Top of Provided material
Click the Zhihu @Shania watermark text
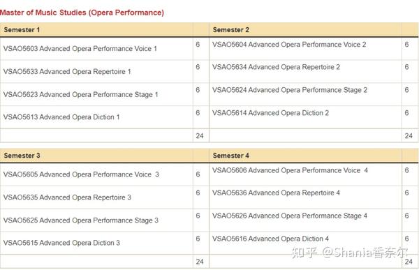 (350, 253)
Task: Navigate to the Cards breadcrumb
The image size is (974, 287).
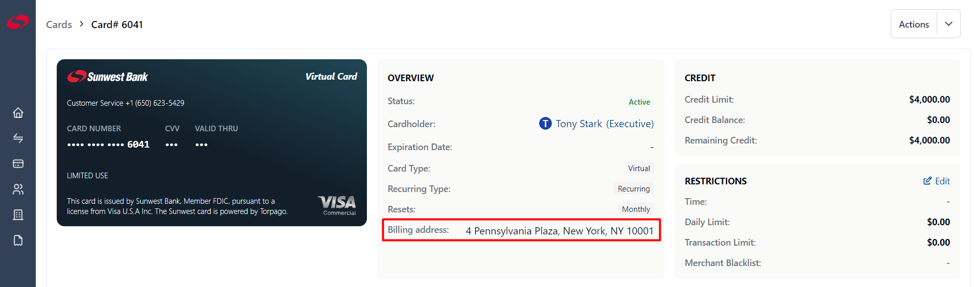Action: coord(59,25)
Bottom of Provided material
■ **Task goal**
The expected output is every entry, retyped exactly, with all pictures removed.

■ **Result of this task**
Click the Zhihu @Shania watermark text
 (350, 253)
Task: Navigate to the Cards breadcrumb
The image size is (974, 287).
Action: coord(59,25)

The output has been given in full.